FBCC receives gift of literature

Aug 15th, 2012 | By | Category: 24-1: Communicating Yesterday's Stories Today, Tribal College News
By Quincee Baker

READING FOR THE FUTURE. From left to right: Quincee Baker, library services director at Fort Berthold Community College; Dr. Romaine Jesky-Smith; and President Russell Mason Jr. Photo by Shannon Fox

Dr. Romaine Jesky-Smith, widow of the late Paul E. Smith, a professor of Native American literature at Geneva College in Pennsylvania, and her family have awarded about 1,000 titles related to Native American literature to Fort Berthold Community College (FBCC, New Town, ND) Library and Learning Resource Center.

While visiting the tribal college and donating the books, Jesky-Smith explained that in the early 1980s, when Professor Smith prepared to teach an American literature survey course, he noticed that many of the anthologies began with the colonial period. She said that her late husband wondered about such questions as: “When does American literature start? What literature should be included in a survey course?” That sparked his interest in teaching and collecting Native American literature.

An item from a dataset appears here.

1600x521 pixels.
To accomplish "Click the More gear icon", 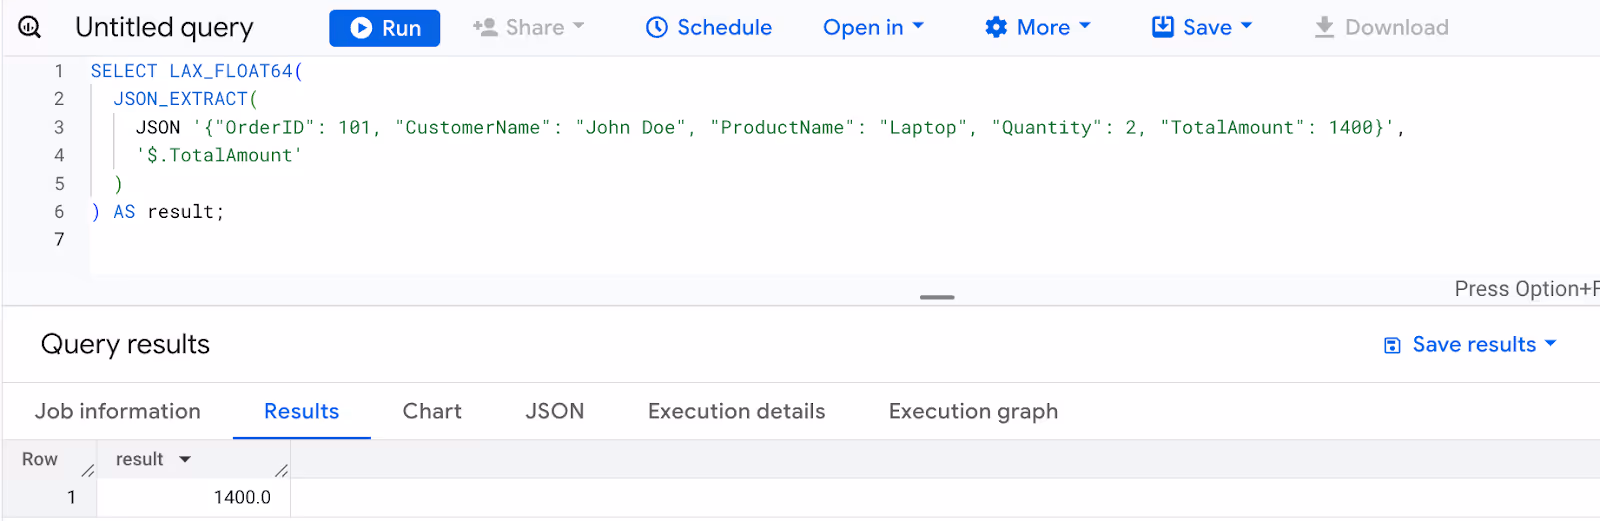I will pyautogui.click(x=996, y=28).
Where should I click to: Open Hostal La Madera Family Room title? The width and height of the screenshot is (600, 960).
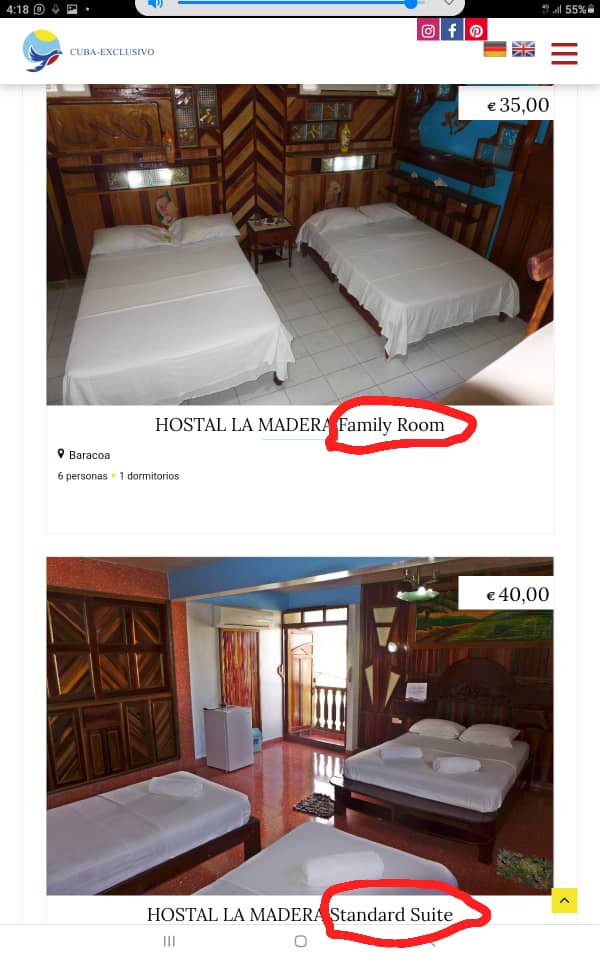[300, 424]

FBCC is a fitting home for these materials. Two of FBCC’s core tenets are constructivist teaching and inquiry based learning. Literature and reading are deeply intertwined with enhancing students’ abilities and ways of learning. Significantly, FBCC English department Chair Dr. Waylon Baker points out that in a recent survey he learned that many incoming students had not read significant works by Leslie Marmon Silko, N. Scott Momaday, Gerald Vizenor, Vine Deloria, Louise Erdrich, Joy Harjo, Simon Ortiz, Sherman Alexie, or James Welch.

Furthermore, the tribal college was recently accredited by the regional higher education accreditation body to offer baccalaureate degrees in Native American Studies, Elementary Education with a minor in Middle School Math, Elementary Education with a minor in Middle School Science, and Environmental Science. The Native American literature collection assembled by Smith will contribute to students earning any of the new baccalaureate degrees. As graduates, FBCC’s teacher education students will go on to instruct at local K-12 schools. What and how they learn at FBCC, and the access and availability of library resources, will positively impact the next generation. The Native Studies program is central to developing students’ abilities, empowering the individual, and promoting lifelong learning.

The Paul E. Smith Collection will be used extensively by both students and faculty engaged in Native American literary research at FBCC.